● **Extrait de source**

———

1 100 kilomètres de chemins
Plus de 1 100 kilomètres de chemins ruraux sillonnent le territoire du Grand Site de France. Ils constituent aujourd’hui un bien commun à se réapproprier et un patrimoine à réveiller.
Avec ses 2,7 km de chemins/km², la densité du réseau de chemins ruraux du Grand Site de France est exceptionnelle. Elle s’explique par la conjugaison de deux phénomènes : la dispersion historique de l’habitat en Morvan, qui a conduit à multiplier les connexions entre les lieux habités, et l’absence de remembrement agricole, qui a permis aux chemins ruraux de perdurer à travers les âges. Souvent désaffectés, leur tracé est néanmoins encore marqué dans le paysage, fossilisé sous le couvert forestier ou dans les broussailles.
Sur le mont Beuvray, une magnifique hêtraie peuplée de queules, ces jeunes arbres jadis tressés par les paysans pour délimiter les parcelles agricoles.
1 100 km de chemins ruraux
Un réseau exceptionnellement dense
Le réseau de chemins ruraux charpente et hiérarchise les entités paysagères. Ce faisant, il donne à voir l’appropriation du territoire par les communautés villageoises ; il est un révélateur spatial et social. Le chemin est associé à un petit patrimoine diversifié – murs en pierres sèches qui le délimitent, franchissements, fontaines, calvaires. Il est aussi le témoin d’anciens savoir-faire agricoles et d’usages des ressources de proximité : haies plessées, trognes, arbres fruitiers (châtaigniers, noyers, pommiers…), captages de sources, etc. Il assure aussi des services environnementaux : ses haies protègent de l’érosion, enrichissent les sols, améliorent la qualité de l’eau, tempèrent le climat ; maillon essentiel de la préservation de la biodiversité, elles offrent un refuge à de nombreuses espèces et jouent un rôle de corridor écologique. Le chemin offre également des aménités : c’est un lieu de promenade apprécié pour son ambiance nature apaisante et pour les belvédères qu’il offre sur le paysage.
Un bien commun à se réapproprier
Un patrimoine à réveiller
Les chemins ruraux sont la propriété des communes. Depuis 2017, ce patrimoine fait l’objet d’une étude et d’un programme spécifique de mise en valeur à l’échelle des douze communes du Grand Site de France. Lors de « Journées participatives paysage et patrimoine », des séances de travail en marchant avec les habitants ont permis de révéler que ces chemins ruraux constituent un fort motif d’attachement au territoire. Il s’agit donc d’un véritable bien commun dont la réappropriation et la réactivation sont un moteur de la démarche Grand Site de France. La population ayant chuté d’environ 80 % depuis le XIXe siècle, nombre de lieux habités ont été désertés puis regagnés par la forêt, conduisant à l’abandon d’une partie de ce réseau. Les chemins encore praticables sont de surcroît souvent endommagés par les engins agricoles et forestiers modernes, du fait de leur gabarit inadapté. La loi du 22 juillet 1983 a instauré un statut de protection des chemins ruraux avec leur inscription possible aux Plans Départementaux des Itinéraires de Promenade et de Randonnée (PDIPR). Néanmoins, leur préservation est menacée par le risque d’accaparement par des riverains, tandis que les communes ont la possibilité de les céder à des tiers, ce qui ne saurait être fait sans un examen approfondi de leur intérêt pour la collectivité.

———

● **Entrées fournies**
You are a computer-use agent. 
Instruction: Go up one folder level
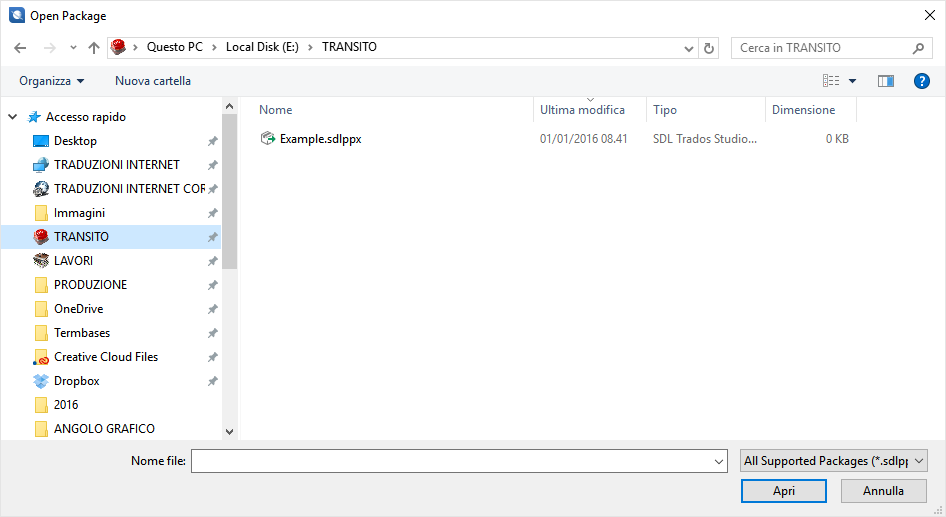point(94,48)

———

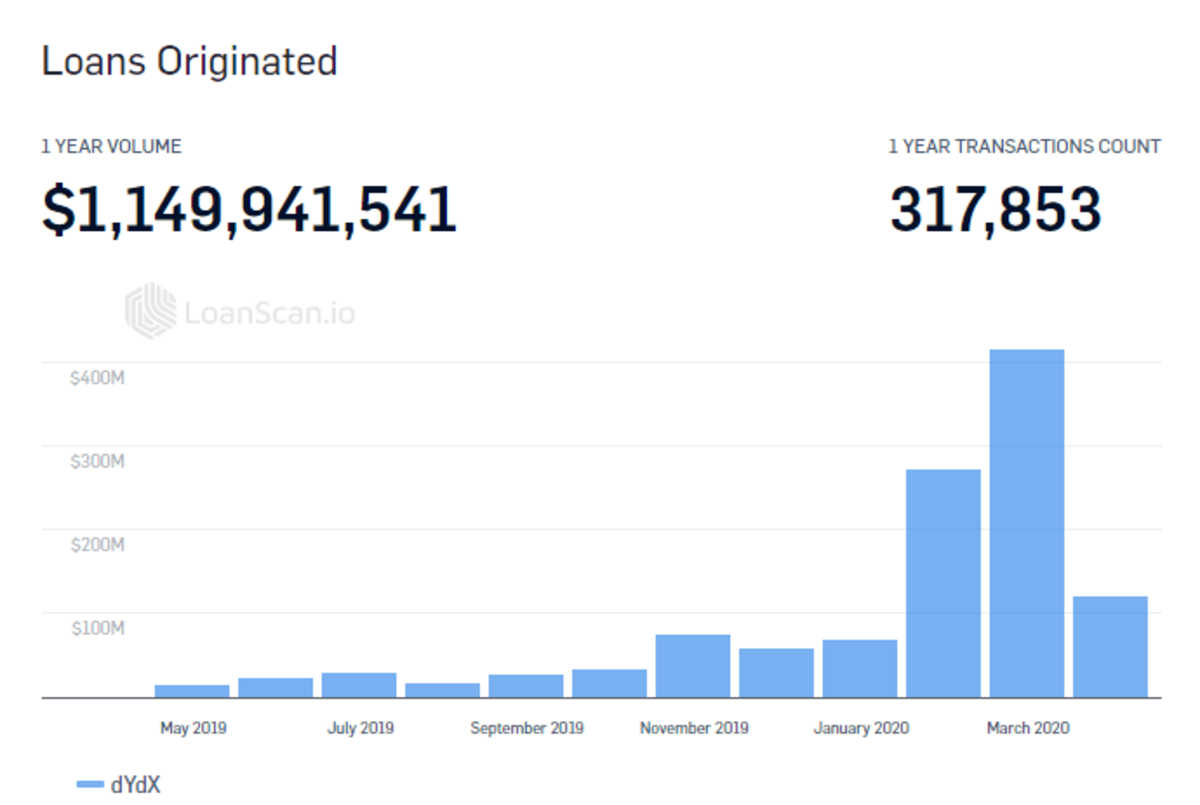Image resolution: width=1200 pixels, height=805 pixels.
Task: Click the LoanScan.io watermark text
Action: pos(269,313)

———

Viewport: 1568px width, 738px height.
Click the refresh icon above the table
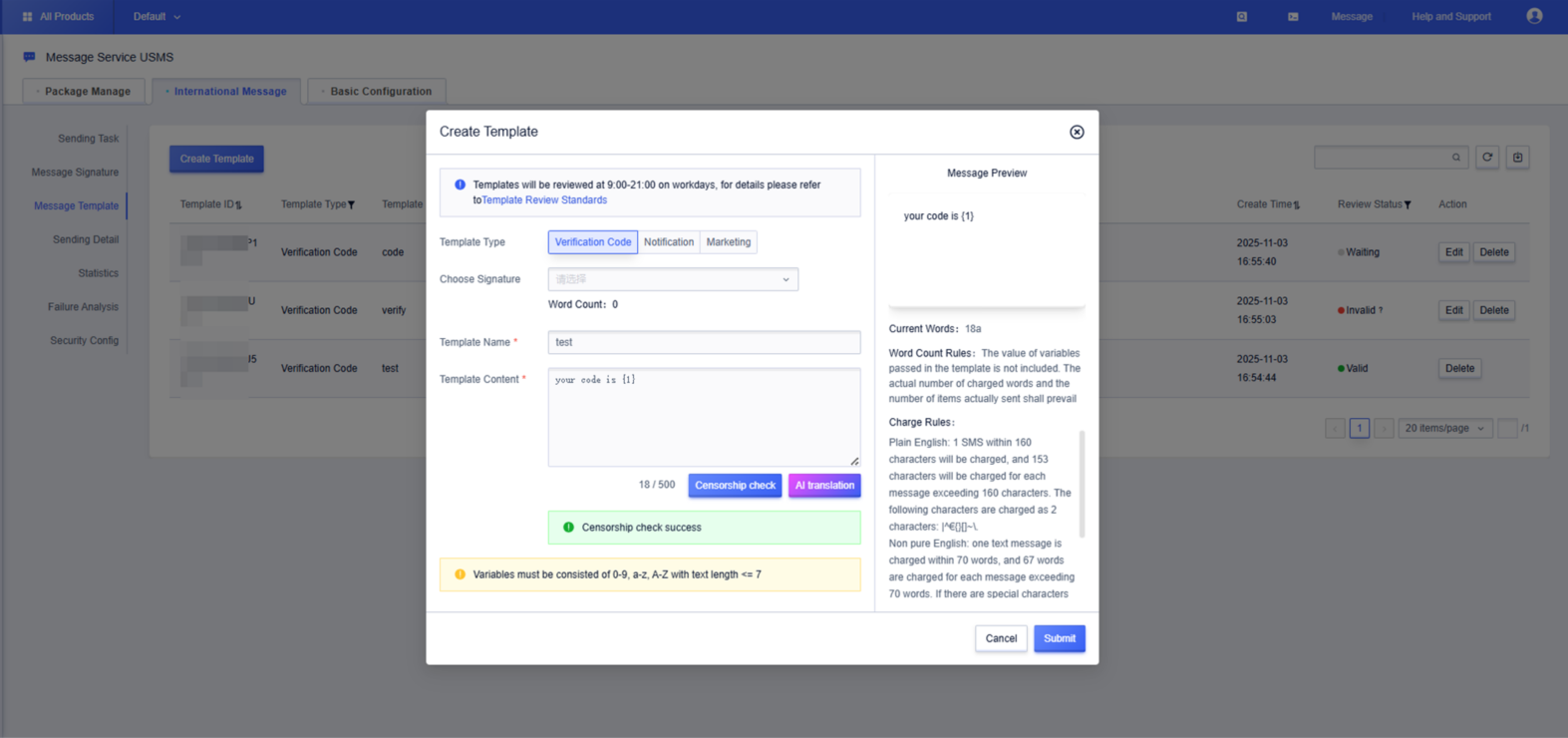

———

● **Consignes de l'exercice**
#1 Recopiez fidèlement le passage du texte sur les chemins ruraux qui va de « Sur le mont » jusqu'à « les parcelles agricoles. » inclus.
#2 Prolongez le texte sur les chemins ruraux en reprenant juste après sa dernière phrase.

● **Réponses par consigne**
#1
Sur le mont Beuvray, une magnifique hêtraie peuplée de queules, ces jeunes arbres jadis tressés par les paysans pour délimiter les parcelles agricoles.

#2
Un inventaire patrimonial
La mise en place de démarches participatives
L’analyse des cartes existantes, notamment des plans cadastraux depuis leur origine (première moitié du XIXe siècle), mais aussi l'utilisation de la géomatique et d’un système d’information géographique (SIG), sont nécessaires pour constituer une base de données fiable permettant une meilleure gestion des chemins et une diffusion de la connaissance de ce patrimoine commun. Des travaux universitaires ont permis de mettre au point et de valider un protocole d’inventaire et de caractérisation permettant la saisie de données sur le terrain avec une tablette via l’application QFIELD et leur versement automatique sur un SIG dédié. Des habitants et élus des 12 communes du Grand Site de France ont été formés à cet outil et se mobilisent au sein d’un groupe de travail pour arpenter les chemins en les répertoriant sur une application dédiée. Ce projet offre aux élus un outil de gestion participative permettant une réappropriation de ce « bien commun » par une véritable communauté patrimoniale constituée d'habitants, usagers ou simple curieux venus découvrir ces lieux.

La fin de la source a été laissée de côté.